For most of my life I've suffered from a seriously distorted sense of body image —-- just how distorted I didn't realize until a recent visit with my best friend, Zahara. While thumbing languidly through her old photo albums —-- the archives of 20-plus years of friendship -- I revisited our former selves. There we were, dancing in high school recitals; home from college and tearing up New York City's thriving club scene; bikini clad and romping in the Caribbean during our scandalous 20s; blowing out candles at the big 3-0; and most recently, seated at her daughter's birthday party with our infants on our laps.
Cringing at the sight of my post-pregnancy body and the extra 15 pounds it carries, I had a startling but telling realization. While perusing the collection of photos, I saw images of myself from age 13 to 35, encased in a body that has been at times as small as a size 6, but never —-- even post-pregnancy —-- larger than a 12 (the size of the average American woman is a size 14). At each stage, I thought I was overweight and that life would be perfect if I could just lose 15 pounds. It became clear that this long-standing battle of mine is not one of the bulge but one of the mind.
Body love and hate
I don't remember exactly when my body and I fell out of love. It could have been in prep school, where the reigning beauty aesthetic was blond and waifish, but I suspect it started earlier. Perhaps it was in front of the Webster Avenue projects near where I grew up in the Bronx, when a man as old as my father took a look at my 12-year-old thighs and called them "big" in a voice so lustful it sent me sprinting down the block. Or maybe it was during a Kingston summer visit when another man took notice of my budding breasts and crudely announced to his cronies my need for a bra.
Later, my adult feminist consciousness did little to inoculate me against the culturally fueled neurosis surrounding women and weight. Yes, I've read The Beauty Myth and I know that "fat is a feminist issue." I even married a man who not only loves me "healthy and thick" but who also waxes eloquent about the myriad ways the fashion and beauty industries conspire to convince women that their bodies are simply not lovable once they've reached double-digit sizes. None of that has stopped me from making that extra 15 pounds of baggage an ongoing source of depression for most of my life.
Battling the fat blues
Being a Black woman who suffers from a distorted sense of body image can be a lonely thing. According to the stats —-- including a recent poll on ESSENCE.com that found many of the respondents preferred their own body types with some tweaking here and there —-- this is supposedly not a Black-girl issue. Blessed with men who allegedly prefer sisters who have some meat on their bones, we are supposed to be far more comfortable with our bodies than White girls are. Certainly by our cultural standards, I've never looked fat. Even now, struggling with the vestiges of baby fat, I'm only a chunky size 10 —-- a little heavy for my 5'5" frame but hardly obese by any standard.
In an attempt to conquer my latest attack of the fat blues, I recently bought a treadmill, hired a trainer and committed five days a week of pre-dawn time to whipping my body back into shape.

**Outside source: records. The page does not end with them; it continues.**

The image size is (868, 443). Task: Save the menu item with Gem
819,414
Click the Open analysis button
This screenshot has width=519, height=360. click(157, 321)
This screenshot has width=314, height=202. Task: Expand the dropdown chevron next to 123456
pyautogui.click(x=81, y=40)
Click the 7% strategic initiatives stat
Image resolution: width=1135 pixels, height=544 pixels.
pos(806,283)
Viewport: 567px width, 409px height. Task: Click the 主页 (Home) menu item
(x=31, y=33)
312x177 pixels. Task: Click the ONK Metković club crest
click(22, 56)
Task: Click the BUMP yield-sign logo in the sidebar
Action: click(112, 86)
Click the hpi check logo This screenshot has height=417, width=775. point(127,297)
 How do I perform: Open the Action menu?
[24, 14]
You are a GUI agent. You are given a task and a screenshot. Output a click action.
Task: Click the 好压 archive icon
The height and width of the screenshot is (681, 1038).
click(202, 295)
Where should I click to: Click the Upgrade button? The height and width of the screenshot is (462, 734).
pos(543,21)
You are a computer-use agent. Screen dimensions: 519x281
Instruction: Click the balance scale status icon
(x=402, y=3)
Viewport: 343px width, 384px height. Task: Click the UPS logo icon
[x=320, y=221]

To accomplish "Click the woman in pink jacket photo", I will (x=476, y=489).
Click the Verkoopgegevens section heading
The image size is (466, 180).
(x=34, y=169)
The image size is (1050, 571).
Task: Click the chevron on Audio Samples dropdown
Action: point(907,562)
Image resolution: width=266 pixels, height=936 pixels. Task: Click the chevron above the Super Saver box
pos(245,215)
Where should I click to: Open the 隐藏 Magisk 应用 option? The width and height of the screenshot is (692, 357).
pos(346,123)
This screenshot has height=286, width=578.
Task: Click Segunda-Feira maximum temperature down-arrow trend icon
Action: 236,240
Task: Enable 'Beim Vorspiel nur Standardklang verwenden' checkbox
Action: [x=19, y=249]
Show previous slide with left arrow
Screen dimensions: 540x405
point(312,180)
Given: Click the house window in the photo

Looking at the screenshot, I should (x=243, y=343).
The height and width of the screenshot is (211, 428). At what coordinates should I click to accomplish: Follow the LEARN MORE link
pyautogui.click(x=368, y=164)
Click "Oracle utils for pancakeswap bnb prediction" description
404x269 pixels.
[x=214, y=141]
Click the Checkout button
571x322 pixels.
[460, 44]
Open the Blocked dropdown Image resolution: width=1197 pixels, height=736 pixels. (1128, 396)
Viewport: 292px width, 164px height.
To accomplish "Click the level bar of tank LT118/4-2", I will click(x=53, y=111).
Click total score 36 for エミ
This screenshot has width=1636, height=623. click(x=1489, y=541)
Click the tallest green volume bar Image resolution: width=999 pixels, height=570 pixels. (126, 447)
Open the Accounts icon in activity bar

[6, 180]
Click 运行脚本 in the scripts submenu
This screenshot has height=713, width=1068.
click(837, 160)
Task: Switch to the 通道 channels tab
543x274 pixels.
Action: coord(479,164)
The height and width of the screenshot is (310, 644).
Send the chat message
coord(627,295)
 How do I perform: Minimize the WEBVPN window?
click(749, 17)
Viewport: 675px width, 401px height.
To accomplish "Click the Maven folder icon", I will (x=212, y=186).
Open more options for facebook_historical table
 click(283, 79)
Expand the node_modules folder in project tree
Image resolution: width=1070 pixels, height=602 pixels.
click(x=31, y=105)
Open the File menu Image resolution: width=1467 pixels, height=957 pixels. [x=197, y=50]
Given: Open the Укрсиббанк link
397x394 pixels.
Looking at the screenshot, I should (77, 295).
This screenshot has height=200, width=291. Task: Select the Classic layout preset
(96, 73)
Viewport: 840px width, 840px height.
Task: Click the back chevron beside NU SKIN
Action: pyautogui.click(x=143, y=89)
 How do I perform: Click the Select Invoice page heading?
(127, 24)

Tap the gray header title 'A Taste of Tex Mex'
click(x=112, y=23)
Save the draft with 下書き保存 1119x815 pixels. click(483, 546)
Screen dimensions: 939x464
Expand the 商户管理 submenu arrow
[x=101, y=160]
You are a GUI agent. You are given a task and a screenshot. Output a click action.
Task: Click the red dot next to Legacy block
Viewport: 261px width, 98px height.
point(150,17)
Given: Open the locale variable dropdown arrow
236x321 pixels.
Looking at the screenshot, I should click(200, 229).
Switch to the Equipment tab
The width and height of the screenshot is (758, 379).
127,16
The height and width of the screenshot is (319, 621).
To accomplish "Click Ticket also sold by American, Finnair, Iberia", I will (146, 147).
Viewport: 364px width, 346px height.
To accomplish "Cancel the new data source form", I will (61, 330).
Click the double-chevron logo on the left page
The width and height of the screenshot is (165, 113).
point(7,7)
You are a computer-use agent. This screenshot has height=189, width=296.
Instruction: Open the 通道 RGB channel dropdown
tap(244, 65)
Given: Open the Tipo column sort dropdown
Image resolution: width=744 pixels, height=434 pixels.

About a week and a half into my program I blew out my kneecap —-- an injury that can take anywhere from a few weeks to a few months to heal. A firm believer in things happening for a reason, I realized that my forced time-out was really Spirit telling me all the sweat in the world was not going to help me if I continued to allow my dress size to be the barometer of my self-worth.
Committed to change, I tried to remember the times I felt relatively at peace with my body. There were two: The first was about five years ago during a grueling but effective personal-training program. While my original motivation was sheer vanity, I soon fell in love with how strong I became. The second time was during my pregnancy when I fell in love with the roundness of me and with the incredible wonder my body was performing. I even let my girlfriend, a brilliant photographer, talk me into sitting for nudes. I now recognize these as empowering moments in my life because I paid due respect to my body's capacity for miracles.
Woman in the mirror
I tried to hold on to those feelings as I recently ventured, naked, to the looking glass. The face staring back at me revealed that the years have been kind: Very little has changed since my twenties —-- save a few gray hairs and soft laugh lines that gently frame my eyes when I smile. (I greet them as the seasoned signs of wisdom.) And my breasts, fuller and a little less firm, are absolved of the sin of gravity simply by performing the miraculous feat of feeding my child for a year.
As if on cue, my son, always far more comfortable with my nakedness than I, ran over to bestow a loving kiss on my tummy. "Belly!" he exclaimed joyously. "That's right," I laughed. "That's Mommy's belly. You used to live there, you know." Delighted, he ran away, peals of laughter trailing behind him. His exuberance strengthened me. More confident, I allowed my fingers to caress the fullness of my hips, the little extra rear and thighs. I eyed the sway of my walk, which revealed the subtle confidence of a woman who's well over the short skirts and notice-me antics of her younger years.
Though the peace I seek with my body is still a ways off, I have taken the first step. I've started with like. Perhaps in time my relationship with my body will turn into love.